• [Given request 1] Reproduce the passage of the terminal server post between "Have you ever waited" and "of that story.", inclusive.
• [Given request 2] Write the next part of the terminal server post, picking up after its final sentence.

• [Document extract]
Writing

Software, technology, sysadmin war stories, and more. Feed
Wednesday, April 17, 2013

The long slow road to a terminal server

Have you ever waited on a government agency or other similar construct (like city councils, school districts, etc.) to make something happen? Have you ever noticed how a seemingly simple matter which probably could happen in "a couple of weeks" can turn into a year or more? I can't claim to understand all of it, but I can definitely tell a story about one project in particular.

I made a reference to the time I had to install a terminal server (dialup modem pool) at my school district sysadmin gig in my "crack pipe" followup post on Sunday. This is the rest of that story.

This story starts a number of years before a Lucent tech said I was "smoking crack". It started with a standalone box running BSD/OS which had a Digiboard attached to give it 8 external serial ports. Each of those ports had a 28.8K Sportster attached -- these were the old white ones which looked like glorified office intercoms.

We had the "phone tech" guy add a bunch of analog ports to the PBX and run them over the wall to where that particular box lived. They all got their own extension and then it had a "leadin" number which would roll over to the first available extension. This all worked fairly well, but it was a serious mess. Just look at this situation:

Unix box and tons of ports

There's my original Unix box at that job: a "mighty" Pentium 90. Note the explosion of analog ports on that wall along with a bunch of Ethernet drops. Then there's all of that "flat satin" telco cord mess along the right side. Finally, there's a lonely "ZOOM" modem on its side next to the box. That was our Internet connection at the time: 28.8K PPP to the outside world. Really.

The Digiboard and modems are just out of frame in this picture. A couple of years later, I went in there and cleaned up that mess in order to fit a few more boxes in that same spot. Now it looked like this:

Multiple boxes, same modems

I don't have a better shot of this, unfortunately, so I will just describe the situation. There are now three Unix boxes in this picture: the original, its replacement, and another one we added for web serving and proxying duties.

A sharp-eyed viewer might notice the modems have some kind of black marks on them now. This is because I broke out a permanent marker and labeled every single modem, power brick, and RS-232 cable with the tty name. This way, you would know exactly which line you were messing with if you had to disconnect something for some reason. I may have even labeled those flat satin phone cords, for that matter. Those cords were even bundled up with rubber bands to keep them from going crazy.

So, why is the old box there if it was replaced? That's easy. BSD/OS didn't get along with the Digiboard on the new hardware. Any time you started generating a lot of serial traffic, it would freeze the entire machine. I couldn't figure it out, and their tech support was of no use either, so I wound up moving the Digiboard back to the old box, and just left it up for the duration.

This meant I had one box the users would actually dial into, and another one which had their shell accounts and e-mail and all of this. I had to train them to run a special command to telnet (yes, really) into the new machine when they logged in in terminal mode. My users who did PPP or whatever weren't affected by this, fortunately.

The dialups were becoming more and more popular. We didn't want to deal with punching even more holes in the wall and having yet another stack of modems. While both the Unix box and the Digiboard would have supported another 8 easily, the resulting pile of parts would have been a disaster. There was already a decent amount of heat coming off all of those things, and cramming more in there wasn't going to happen.

• [Dataset section]
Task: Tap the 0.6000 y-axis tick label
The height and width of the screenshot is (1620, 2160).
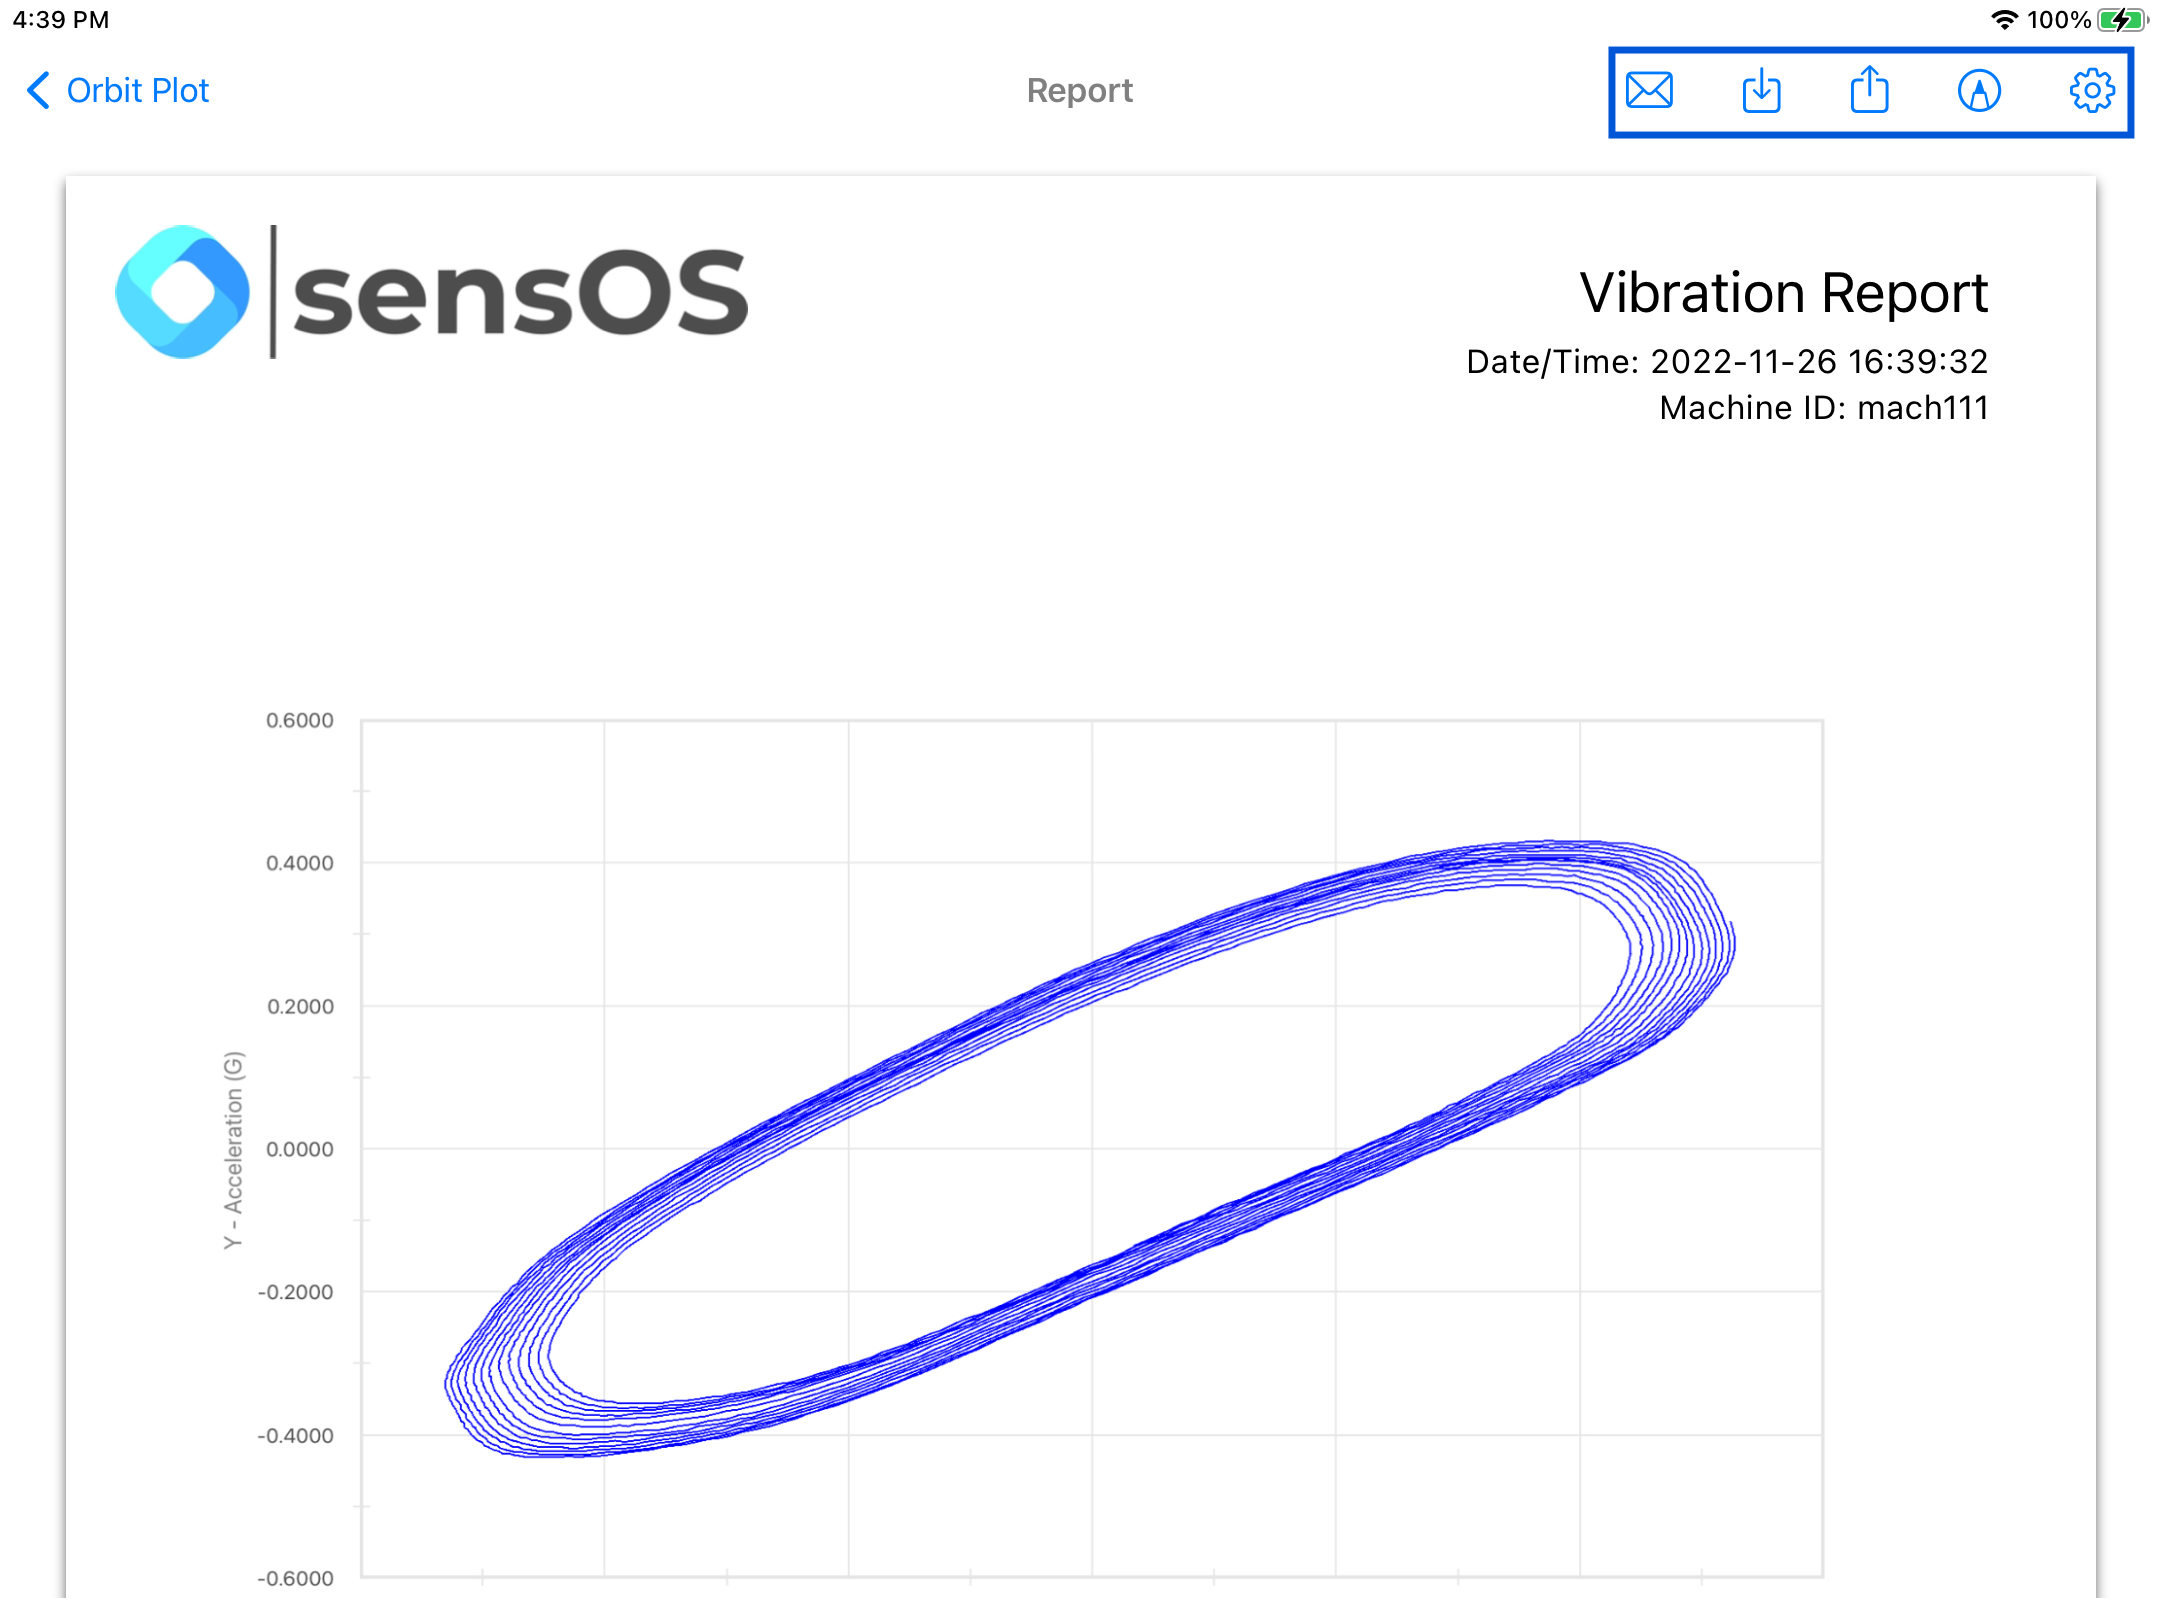Action: [300, 720]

• [Task result 1]
Have you ever waited on a government agency or other similar construct (like city councils, school districts, etc.) to make something happen? Have you ever noticed how a seemingly simple matter which probably could happen in "a couple of weeks" can turn into a year or more? I can't claim to understand all of it, but I can definitely tell a story about one project in particular.

I made a reference to the time I had to install a terminal server (dialup modem pool) at my school district sysadmin gig in my "crack pipe" followup post on Sunday. This is the rest of that story.

• [Task result 2]
This ultimately got me looking at terminal servers. In theory, we'd just buy a nice box, put it in the data room where it belonged (instead of out in someone's office), and give it some T1s. Then it would handle users for me and I could finally retire my aging original dialup box. The plan was simple enough: get a card for our PBX which would give us a PRI circuit, then come out of that and drop into a Bay Networks terminal server.

I went out and talked to vendors and had them do their dog and pony shows for me. This got really messy at times since we had strange working relationships with certain companies. USWest was the local telco, and they used to sell us both Lucent and Bay equipment. One day I wound up on a conference call with my boss and two Lucent people, and this one guy would not shut up about how amazing their Portmaster terminal server was. They had just purchased Livingston and now it was the new hotness. They didn't want to talk about Bay terminal servers any more.

I finally had to make him stop talking and just told him "From Lucent, I want the stuff to get PRIs out of our switch. From Bay, I want the terminal server. That's it."

I had made the decision about the terminal server based on its specifications and our needs. For one thing, we had an installed base of users who had modems which spoke the USR-only X2 56K standard. We therefore wanted something which would also speak that on our side. That either meant a 3com device (since they had eaten USR some years before), or the Bay device which also supported it. The Portmaster was right out.

After all of this, I finally had a proposal put together, and then we found out the FCC killed the funding for it. This was one of those "E-Rate" things where they would pay some percentage of the overall price based on how many of our kids were on the free or reduced price lunch program. Apparently they had said terminal servers were "no longer being funded", and so that killed the project.

My box in the corner with the modems shuffled on. My users continued connecting at 28.8K or thereabouts. They were disappointed.

Months passed. I found out there was some kind of "appeals process", and was told to go through all of this again. In the time since I had last worked on this project, new products had come along. The field had changed yet again and so I had to reconsider everything. More vendors came and went, and more of them tried to sell me Portmasters, not realizing that I needed X2 and V.90 support.

Finally, a couple of them clued in and started talking about the 3com Total Control stuff. They had just done something in that product line which made it far simpler than before. Now, a single card would do both the T1 interfacing and the modem stuff. Previously, you had to buy line cards, and modem cards, and all of this.

The new situation was simple enough: one chassis, two line cards, a management card, and the actual terminal server card. We went out for bids, got the responses, chose one (probably the lowest bidder), and placed our order. Yes, we had finally gotten to the point of exchanging money for a product.

A week or two later, this gigantic box arrived. I opened it up at my desk and was rewarded with an insanely heavy device intended to be mounted in a standard 19" rack. I, of course, plugged it in at my desk to make sure it was sane before attempting to rack the monster. It seemed healthy enough, so into the rack it went, both to get it out of the way and to preserve my hearing - those fans are loud!

A couple of weeks went by. We were waiting on parts for the switch. This was the other side of this project. I had the "terminal server" side, and the local phone switch monkey type had all of the PBX side. His job was to deliver me 46 extensions in PRI form into the jacks on the back on my device. My job was to take them and provide awesome dialup service with them. It was a simple division of duties.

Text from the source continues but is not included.